Julius was involved in socialist theatrical productions in the 1930s and he co-founded the Eureka Youth League in 1940 with Connie Healy. In 1941 his application to join the Queensland Bar was blocked due to his communism; he took the matter to court with Fred Paterson as his counsel. The judge found in his favour and he was admitted to the bar on 29 June. He was nevertheless shunned by much of the legal community but stayed solvent by charging a token fee.

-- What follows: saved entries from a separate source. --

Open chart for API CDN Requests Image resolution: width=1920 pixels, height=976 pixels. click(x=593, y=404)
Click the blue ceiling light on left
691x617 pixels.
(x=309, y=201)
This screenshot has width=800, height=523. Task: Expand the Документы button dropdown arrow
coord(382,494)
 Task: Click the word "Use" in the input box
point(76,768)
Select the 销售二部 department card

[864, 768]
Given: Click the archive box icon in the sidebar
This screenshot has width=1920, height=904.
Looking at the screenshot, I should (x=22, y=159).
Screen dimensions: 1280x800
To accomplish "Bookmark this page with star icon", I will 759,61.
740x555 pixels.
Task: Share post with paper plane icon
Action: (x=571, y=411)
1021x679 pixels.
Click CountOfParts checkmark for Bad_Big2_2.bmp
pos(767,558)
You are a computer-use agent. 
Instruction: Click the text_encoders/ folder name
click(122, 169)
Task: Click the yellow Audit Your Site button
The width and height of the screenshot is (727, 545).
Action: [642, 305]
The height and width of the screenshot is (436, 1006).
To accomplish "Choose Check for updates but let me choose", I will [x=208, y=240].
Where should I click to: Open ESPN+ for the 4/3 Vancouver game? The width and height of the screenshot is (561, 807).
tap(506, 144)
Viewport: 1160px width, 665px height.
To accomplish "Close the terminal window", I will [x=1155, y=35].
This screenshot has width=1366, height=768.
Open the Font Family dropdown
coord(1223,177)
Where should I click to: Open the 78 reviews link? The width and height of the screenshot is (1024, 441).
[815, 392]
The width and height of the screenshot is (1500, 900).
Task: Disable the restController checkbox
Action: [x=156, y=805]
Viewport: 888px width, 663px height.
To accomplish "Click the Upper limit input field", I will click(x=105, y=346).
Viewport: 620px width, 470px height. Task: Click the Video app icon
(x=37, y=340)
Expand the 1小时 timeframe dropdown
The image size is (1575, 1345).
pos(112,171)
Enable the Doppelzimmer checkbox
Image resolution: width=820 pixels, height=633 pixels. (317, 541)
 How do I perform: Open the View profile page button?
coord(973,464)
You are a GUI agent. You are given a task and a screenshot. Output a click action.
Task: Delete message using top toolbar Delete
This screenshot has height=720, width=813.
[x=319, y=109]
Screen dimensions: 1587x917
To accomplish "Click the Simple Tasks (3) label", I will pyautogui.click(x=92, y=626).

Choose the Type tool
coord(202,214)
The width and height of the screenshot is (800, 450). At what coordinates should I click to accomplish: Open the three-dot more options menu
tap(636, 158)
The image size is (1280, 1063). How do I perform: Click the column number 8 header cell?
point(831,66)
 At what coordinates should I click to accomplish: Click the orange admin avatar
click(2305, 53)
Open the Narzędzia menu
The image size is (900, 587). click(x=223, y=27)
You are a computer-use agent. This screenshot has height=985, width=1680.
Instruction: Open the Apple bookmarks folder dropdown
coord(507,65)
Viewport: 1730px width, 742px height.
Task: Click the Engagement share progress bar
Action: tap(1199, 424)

He married Kate Doreen Gillham on 22 October 1943 at Brisbane (they divorced in 1962).

In 1948 Julius was sentenced to three months' gaol for not paying fines resulting from his involvement in the St Patrick's Day march, but he was released after two weeks when widespread sympathy led an anonymous donor (rumoured to be the Hanlon Labor government) to pay his fine. He was a frequent candidate for elections, and it was his preferences that decided the seat of Moreton in the 1961 federal election in favour of the Liberal James Killen, allowing Robert Menzies to retain government.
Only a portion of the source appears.